The Execution (1985 TV Movie)
6/10
A missed opportunity that could have been so much better.
24 December 2021
Warning: Spoilers
A fabulous group of actresses join together in this TV movie that takes a serious subject and does its best to create a convincing story of Retribution over five women, all survivors of a Nazi concentration camp, involved in the murder of the doctor who experimented on them. Only one of them is apparently responsible for the murder, and they create a secret plan to exonerate a man who has been accused of the murder. The women are Barbara Barry, Jessica Walter, Sandy Dennis, Loretta Swit and Valerie Harper. They all have different ideals of how they should deal with the discovery that this man (Rip Torn) is living among them and running a restaurant in their upscale San Diego neighborhood.

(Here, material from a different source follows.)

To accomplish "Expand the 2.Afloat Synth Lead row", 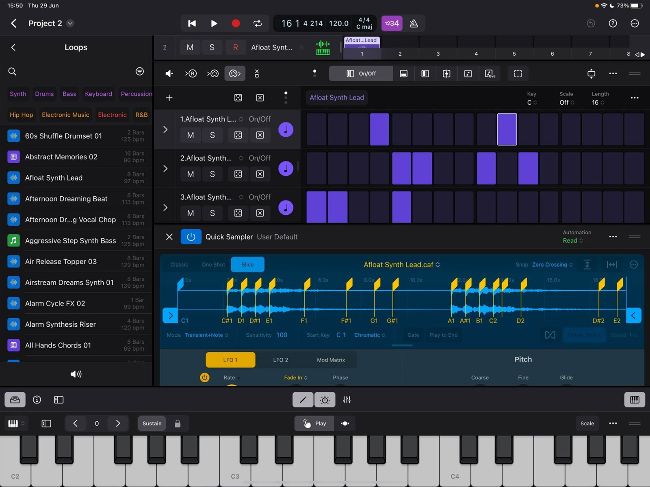I will click(x=166, y=168).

While all the women are important to the story, it's Loretta Swit who gets the most to do, encountering torn in his restaurant and actually falling in love with him even though she discovers too late that it is indeed him. Flashbacks to the past and the presence of a rather intimidating parrot shows the fear in her character, and her performance, once you get past the Eastern European accent, is phenomenal. In fact, of all the women, the accents to become less cartoonish as the drama increases although Valerie Harper's is a bit distracting.

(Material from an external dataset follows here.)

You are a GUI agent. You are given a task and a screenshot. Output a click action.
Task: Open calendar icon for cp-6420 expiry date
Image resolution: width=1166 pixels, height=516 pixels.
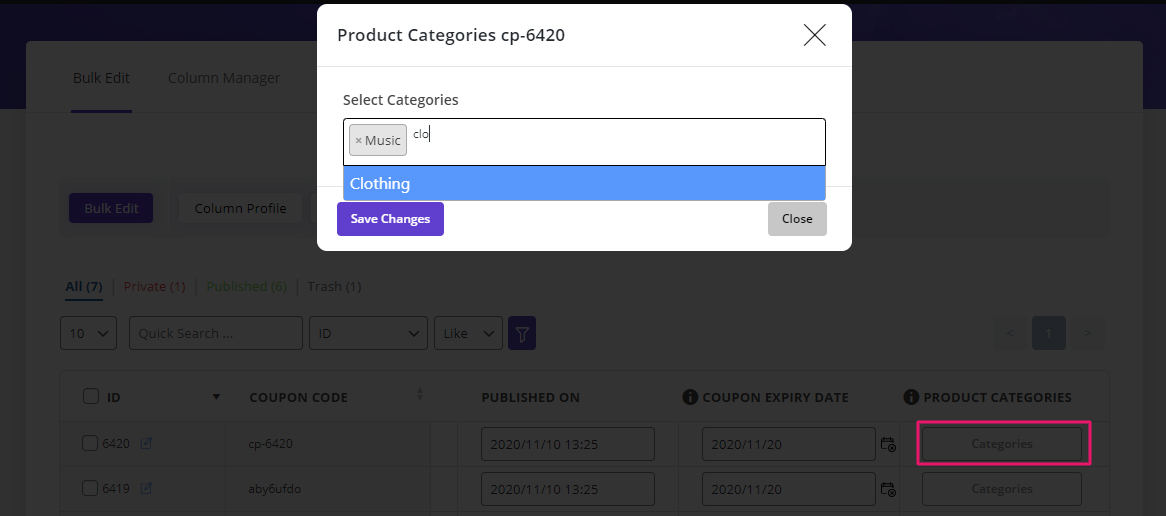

Each of the women after the murder is revealed in the news writes their own confession, is dead and that created confusion among their husbands. It's a rather convoluted plot between the women, but you can understand their language and their desire to protect each other even though they don't know who really did it. Michael Lerner is the prosecuting attorney who has to check out each of the confessions and gives the most direct performance. All of the women get sympathy because they were indeed victims of Nazi cruelty, and even with his tenderness at times, Torn's character is obviously still a monster underneath his suave exterior, seemingly knowing somehow that Swit was one of his victims. A fascinating drama in spite of its flaws.